Extrait proposé |
Alleyras : portrait de Madeleine Rodde

D’après un article et des photos d’Hedwige Boffy et une illustration de Jacques Auger,Volcan n°95, avril-mai 2018.
J’éprouve un très grand plaisir de mettre cet article dans Les textes de mon moulin, d’autant que les Rodde me sont particulièrement précieux.
Mado est une « figure » d’Alleyras dont j’apprécie le caractère et la chaleur humaine.

 

« Madeleine Rodde est née en 1944 et a passé son enfance à Alleyras. Son père, envoyé à douze ans chez les jésuites au Mans, n’eut alors qu’un désir : rentrer au pays. Ce qu’il fit à la fin de ses études. Il devint secrétaire de mairie ; ingénieux, il rendait service à tous les habitants, qui se gardaient bien dès lors de se moquer de ses qualités de paysan.
Sa mère, originaire de Saint-Privat-d’Allier, avait un caractère très peu conformiste et menait sa vie dans se soucier du qu’en-dira-t-on.
Madeleine est l’aînée de leurs trois enfants. Après ses études au collège de Cayres, elle entame sa carrière d’infirmière à Paris qu’elle poursuivra en Belgique et dans le nord de la France, revenant dans la vallée bordant l’Allier pour les vacances.
Désormais à la retraite, elle s’est installée dans le corps de ferme familial restauré, dont elle a pris soin de conserver « l’aire ouverte du Velay » (l’auvent visible sur la photo).

D’une grande amabilité, elle nous raconte ses souvenirs écoliers et estivaux à Alleyras, où transparait son caractère indépendant et enjoué.
Il y avait à l’époque deux écoles à Alleyras de même qu’à Pont d’Alleyras ainsi qu’une autre à Anglard. A Alleyras, l’école de la République accueillait traditionnellement les garçons, les habitants scolarisant en grande majorité les filles à l’école des sœurs de la Congrégation de Saint-Joseph qui accueillait également quelques pensionnaires, lesquelles rentraient une fois par mois, un char à bœuf venu les quérir et les ramener. Sœur Marie (la supérieure), sœur Torrent (l’institutrice) et sœur Marguerite (la cuisinière) étaient d’une bonne volonté remarquable, rendant service dans le village et procurant les soins infirmiers, mais âgées d’une soixantaine d’années déjà, étaient un peu dépassées dans la salle de classe où régnait un joyeux laisser-faire dès lors que l’on savait lire ou que l’on ne préparait pas encore le certificat d’études.

Informations affichées |
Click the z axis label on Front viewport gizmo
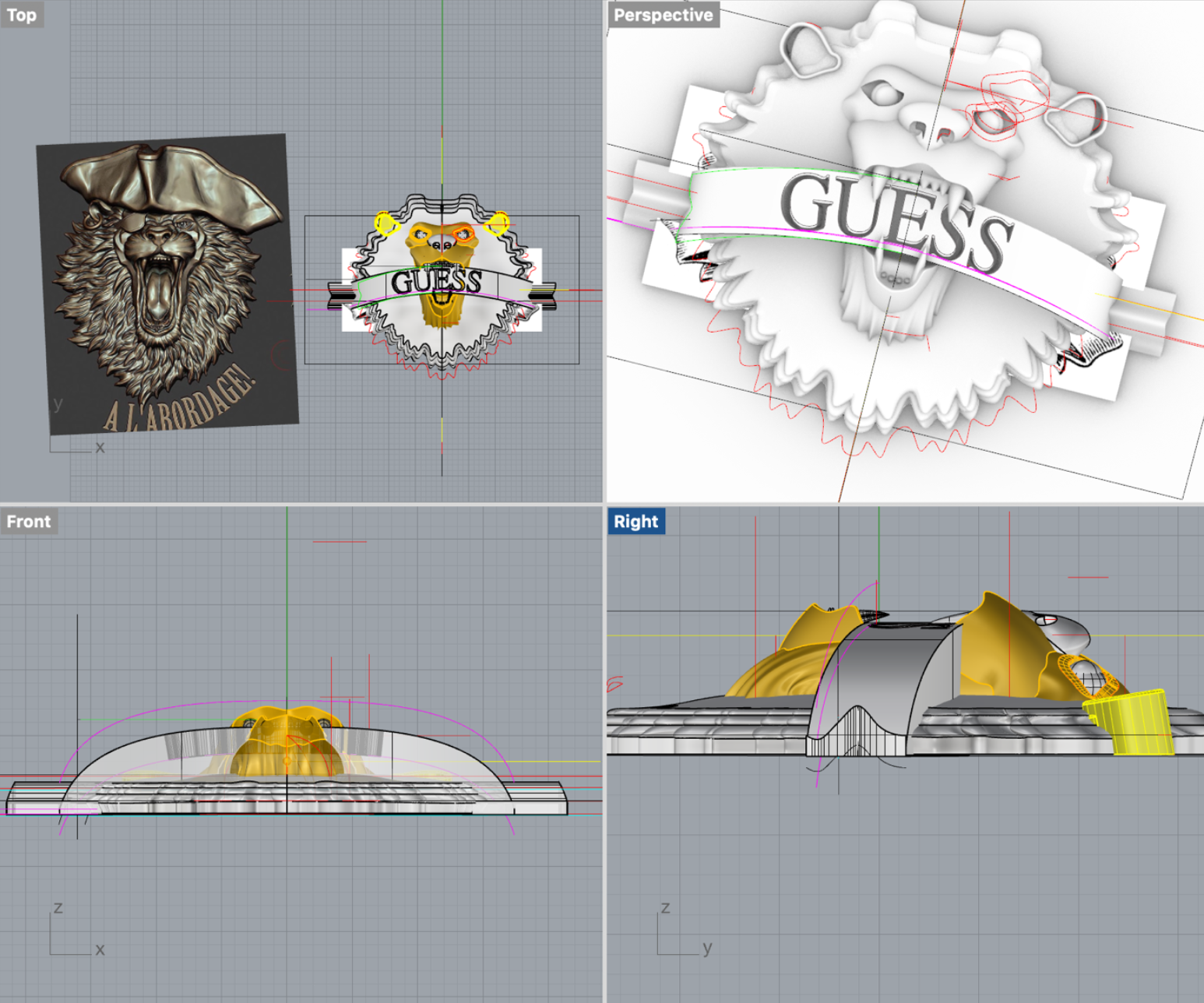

Exercices à réaliser |
A - D'après le portrait de Madeleine Rodde, dans quel établissement a-t-elle fait ses études avant d'entamer sa carrière d'infirmière ?
B - Résumez en deux phrases le portrait de Madeleine Rodde.
C - Rédigez la suite du portrait de Madeleine Rodde à partir de sa dernière phrase.

Réponses aux exercices |
A - Au collège de Cayres.

B - Madeleine Rodde, née en 1944 et aînée de trois enfants, a grandi à Alleyras, a étudié au collège de Cayres puis a été infirmière à Paris, en Belgique et dans le nord de la France. Retraitée, elle vit dans le corps de ferme familial restauré et raconte ses souvenirs d'école à Alleyras, où la plupart des filles étaient scolarisées chez les sœurs de la Congrégation de Saint-Joseph.

C -
C’était un peu la récréation permanente ! Ainsi Mado avait fini sa journée de travail à 9h, après avoir fait quelques lignes d’écriture à la plume Sergent-Major, comme bon lui semblait, un calcul choisi parmi ceux maîtrisés dans le manuel, puis elle occupait ses heures avec ses camarades entre rangement des livres et cahiers dans le bureau, ce qui les amusait un bon moment, fabrication de pantins et crises de fou rires.  La leçon de choses du lundi et l’Histoire Sainte du vendredi, dont les épisodes étaient bus avidement par la classe, étaient les seuls repères fixes de cet enseignement avec la demi heure consacrée en fin de journée aux ouvrages de couture ou de broderie. Cependant, les résultats au certificat n’étant pas émérites, la mère  de Madeleine décida de placer ses filles à l’école publique. Cela n’alla pas sans remous, et fit même scandale, le père étant président del’APPEL !
D’autres parents suivirent et l’école des sœurs ferma l’année suivante. Madeleine et sa sœur, ravies du changement car les jours de congés étaient plus nombreux dans le public, rattrapèrent aisément leur retard et purent, grâce à la prudence maternelle et à l’institutrice Mlle Maranne, jamais en reste d’inventivité (c’était ainsi la réalisation de marionnettes et de la montgolfière qui s’envolait les jeudis) pour suivre une scolarité plus solide.

L’instruction dépendait également pour le grand catéchisme de M. le curé, l’abbé Gazanion, personnage haut en couleurs avec lequel les enfants faisaient  des activités extraordinaires ; il leur racontait maintes légendes et histoires, au gré d’excursions, ainsi des cloches enterrées d’Alleyras ou de l’abattoir du rocher de l’Aigle où l’on retrouve des silex : les peuplades préhistoriques de l’Allier y auraient traqué le gibier pour qu’il se jette du rocher dans la curie où il était alors dépecé.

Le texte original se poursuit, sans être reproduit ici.